EXERCISE OBJECTIVE:
Please reproduce all of the records below, substituting "interface agent" for every "GUI agent" and leaving everything else as it is. Omit the pictures from your answer.

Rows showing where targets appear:
☆ ☆ ☆ ☆ ☆ ☆ ☆

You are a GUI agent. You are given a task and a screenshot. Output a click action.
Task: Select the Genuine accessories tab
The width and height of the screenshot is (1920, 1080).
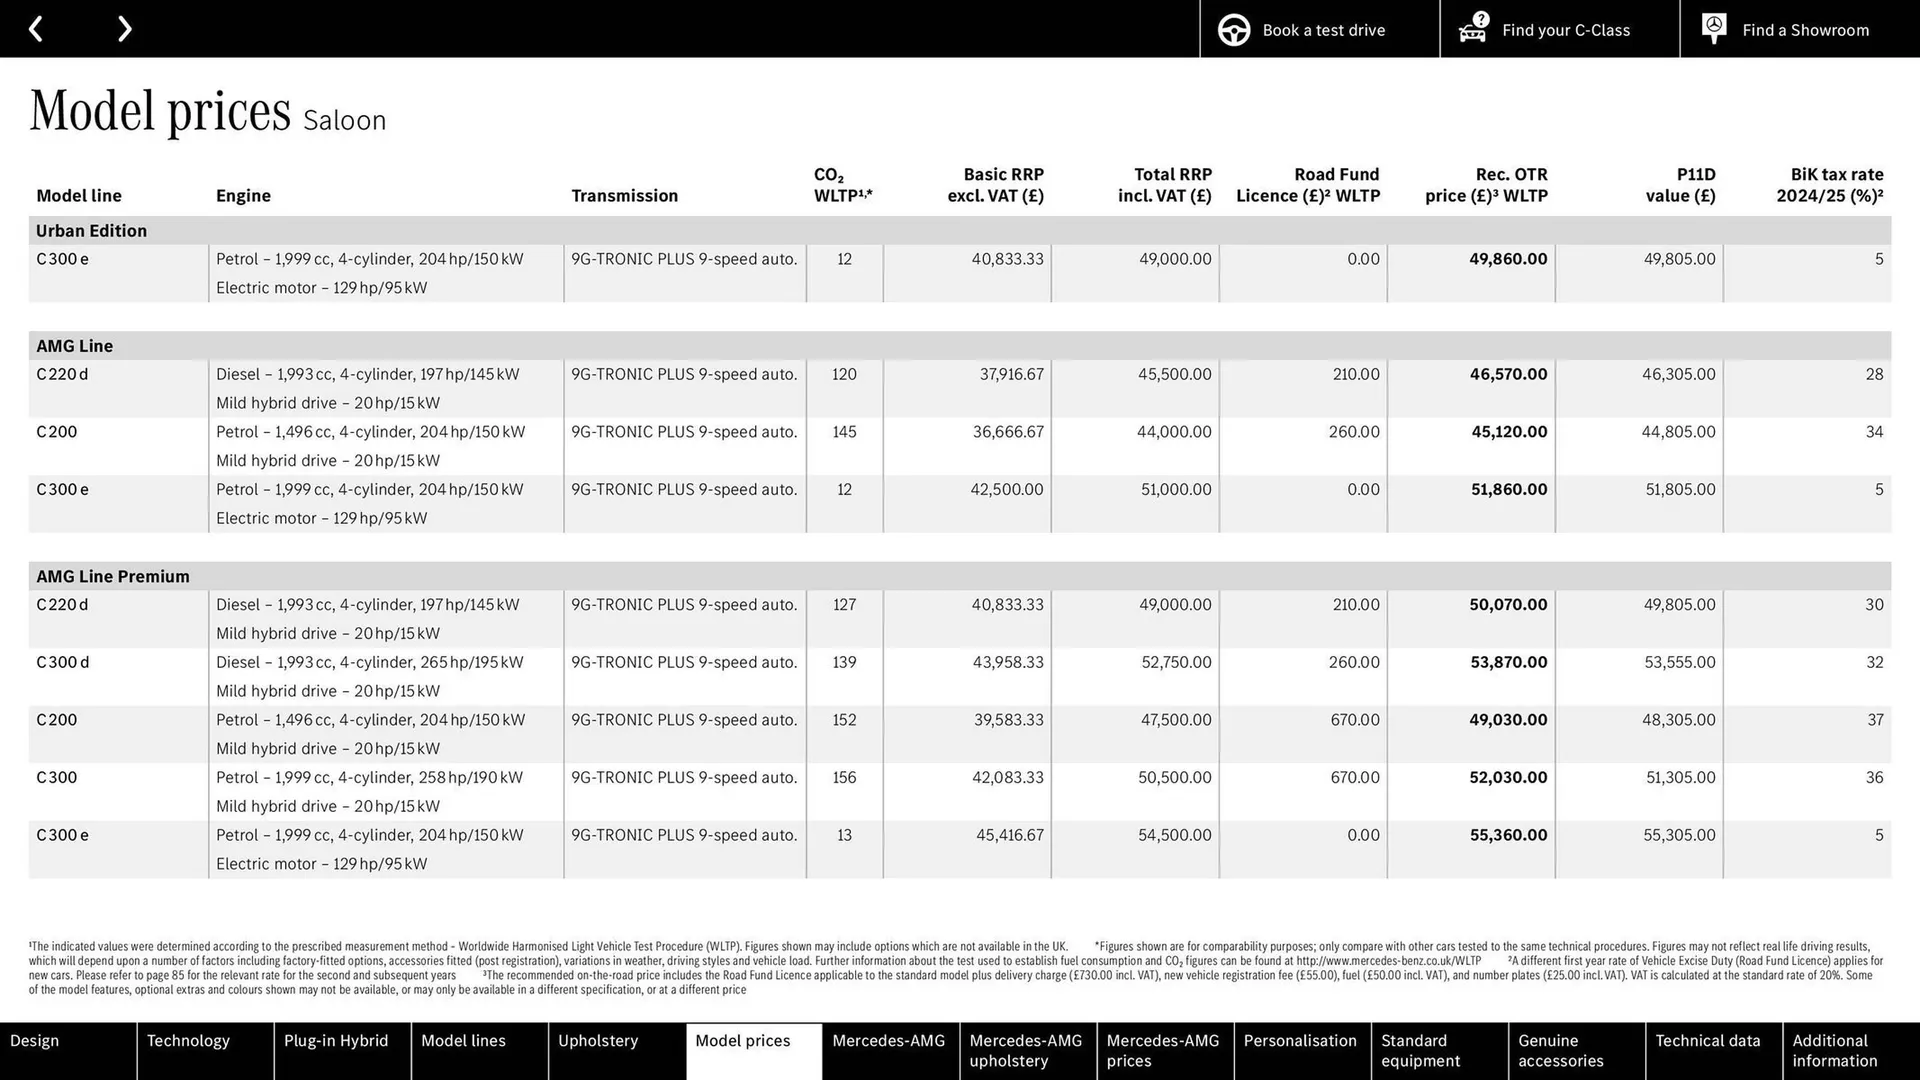coord(1575,1050)
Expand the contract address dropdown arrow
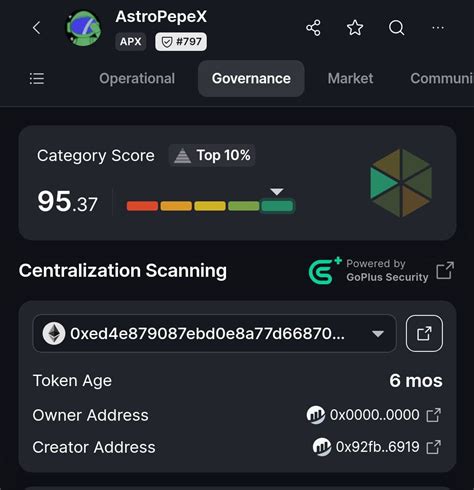474x490 pixels. pos(378,334)
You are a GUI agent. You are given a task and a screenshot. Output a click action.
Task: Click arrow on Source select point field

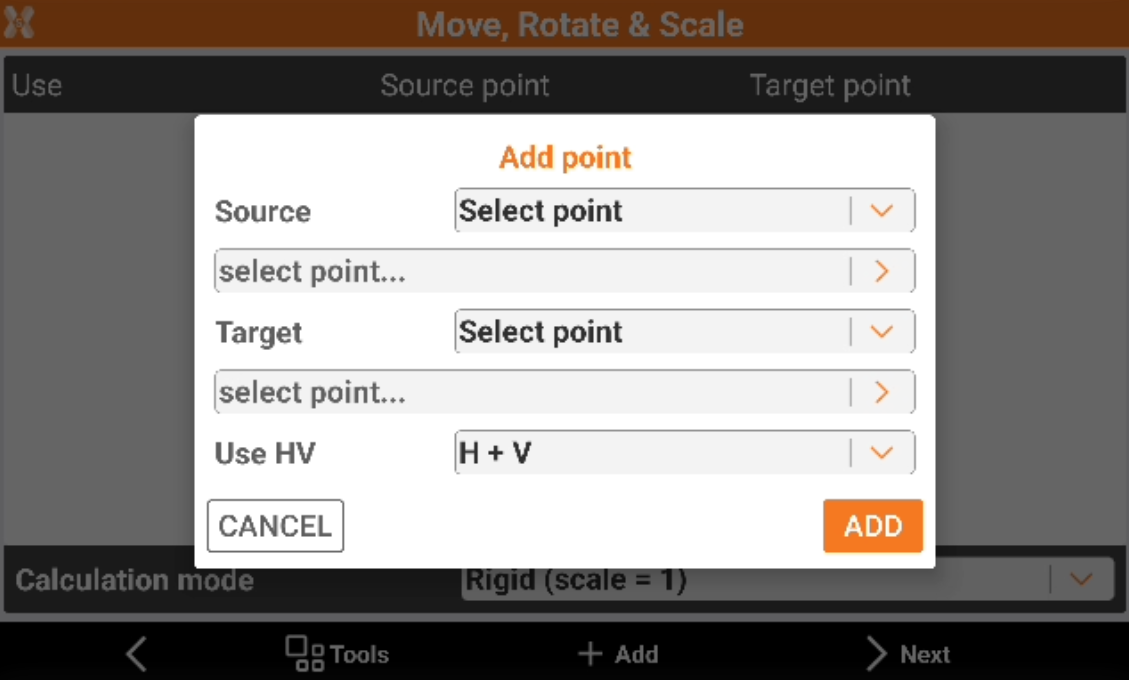(x=881, y=271)
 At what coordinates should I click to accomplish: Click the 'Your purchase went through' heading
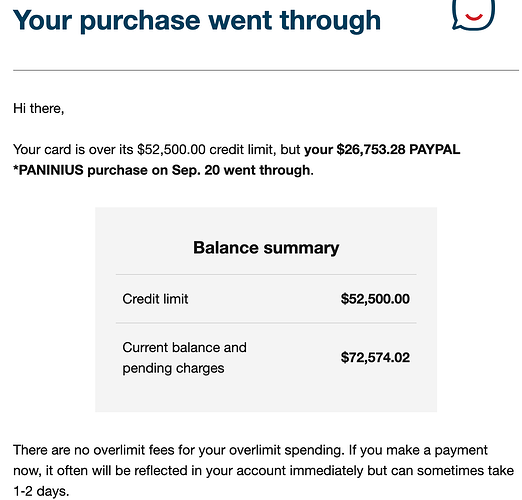(x=197, y=21)
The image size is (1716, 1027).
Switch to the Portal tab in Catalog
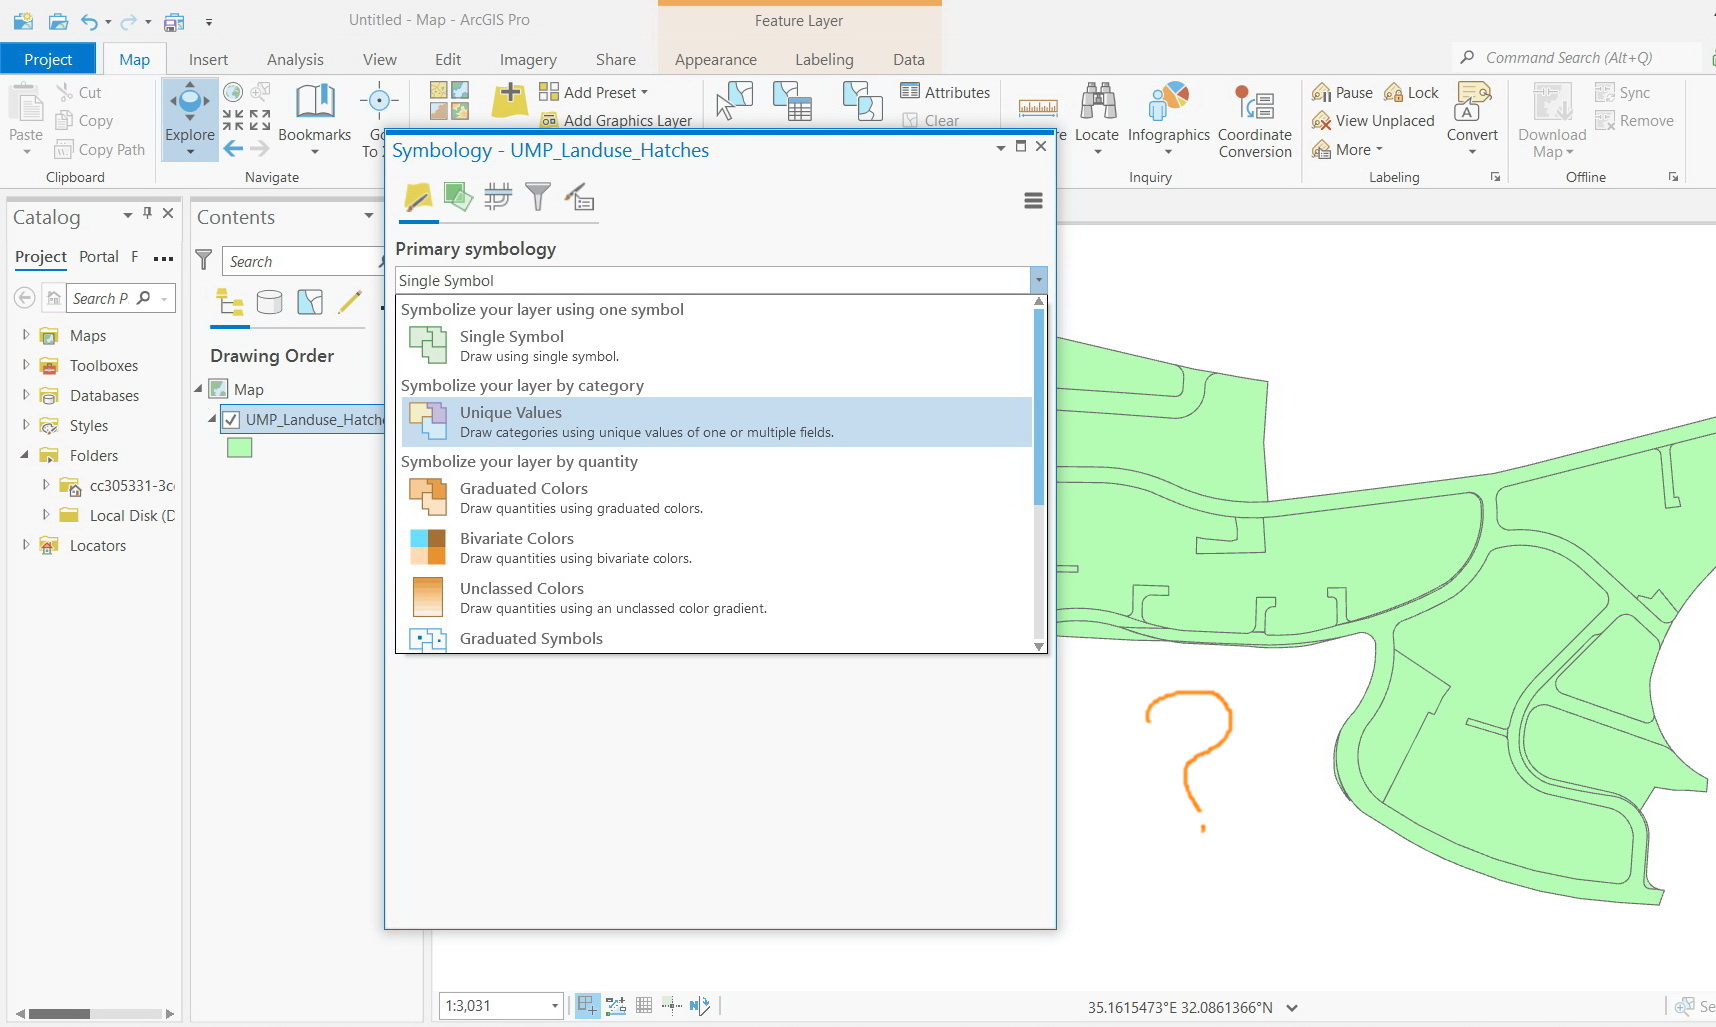pyautogui.click(x=98, y=257)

☆ ☆ ☆ ☆ ☆ ☆ ☆

THE OUTPUT:
You are a interface agent. You are given a task and a screenshot. Output a click action.
Task: Select the Genuine accessories tab
The width and height of the screenshot is (1920, 1080).
coord(1575,1050)
Expand the contract address dropdown arrow
474x490 pixels. pos(378,334)
You are a interface agent. You are given a task and a screenshot. Output a click action.
Task: Click arrow on Source select point field

(x=881, y=271)
 At what coordinates should I click to accomplish: Click the 'Your purchase went through' heading
(x=197, y=21)
The image size is (1716, 1027).
Switch to the Portal tab in Catalog
pyautogui.click(x=98, y=257)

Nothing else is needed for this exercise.